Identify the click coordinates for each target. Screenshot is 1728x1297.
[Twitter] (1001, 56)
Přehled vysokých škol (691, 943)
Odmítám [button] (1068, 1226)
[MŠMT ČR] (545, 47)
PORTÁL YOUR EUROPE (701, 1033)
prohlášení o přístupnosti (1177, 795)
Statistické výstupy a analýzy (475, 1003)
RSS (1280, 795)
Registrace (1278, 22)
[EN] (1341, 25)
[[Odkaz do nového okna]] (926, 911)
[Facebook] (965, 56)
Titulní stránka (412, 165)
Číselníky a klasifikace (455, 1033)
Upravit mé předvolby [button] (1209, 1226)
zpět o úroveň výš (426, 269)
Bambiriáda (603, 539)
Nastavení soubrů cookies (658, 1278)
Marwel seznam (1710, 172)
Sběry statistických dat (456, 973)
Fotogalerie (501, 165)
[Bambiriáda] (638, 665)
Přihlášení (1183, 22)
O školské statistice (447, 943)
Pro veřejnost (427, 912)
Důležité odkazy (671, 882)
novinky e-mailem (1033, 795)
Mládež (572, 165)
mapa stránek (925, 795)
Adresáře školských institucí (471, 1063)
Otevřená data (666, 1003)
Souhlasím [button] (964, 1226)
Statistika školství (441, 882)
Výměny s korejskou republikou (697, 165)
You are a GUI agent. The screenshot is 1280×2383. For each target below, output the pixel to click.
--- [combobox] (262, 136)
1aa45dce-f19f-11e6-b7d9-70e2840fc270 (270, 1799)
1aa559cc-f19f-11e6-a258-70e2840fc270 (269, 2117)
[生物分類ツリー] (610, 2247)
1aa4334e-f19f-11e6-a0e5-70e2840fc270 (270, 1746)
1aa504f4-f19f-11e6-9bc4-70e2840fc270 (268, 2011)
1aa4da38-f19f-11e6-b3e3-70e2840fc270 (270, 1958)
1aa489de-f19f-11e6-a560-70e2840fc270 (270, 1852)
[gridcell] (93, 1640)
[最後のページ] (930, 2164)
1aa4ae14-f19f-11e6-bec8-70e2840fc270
--------------------------------------------------
> Work request
For the material above, reproduce exactly the lines from the line with "Mládež (572, 165)" to the line with "1aa4334e-f19f-11e6-a0e5-70e2840fc270 (270, 1746)", inclusive, and exclude all others.

> Answer for this exercise
Mládež (572, 165)
mapa stránek (925, 795)
Adresáře školských institucí (471, 1063)
Otevřená data (666, 1003)
Souhlasím [button] (964, 1226)
Statistika školství (441, 882)
Výměny s korejskou republikou (697, 165)
You are a GUI agent. The screenshot is 1280×2383. For each target below, output the pixel to click.
--- [combobox] (262, 136)
1aa45dce-f19f-11e6-b7d9-70e2840fc270 (270, 1799)
1aa559cc-f19f-11e6-a258-70e2840fc270 (269, 2117)
[生物分類ツリー] (610, 2247)
1aa4334e-f19f-11e6-a0e5-70e2840fc270 (270, 1746)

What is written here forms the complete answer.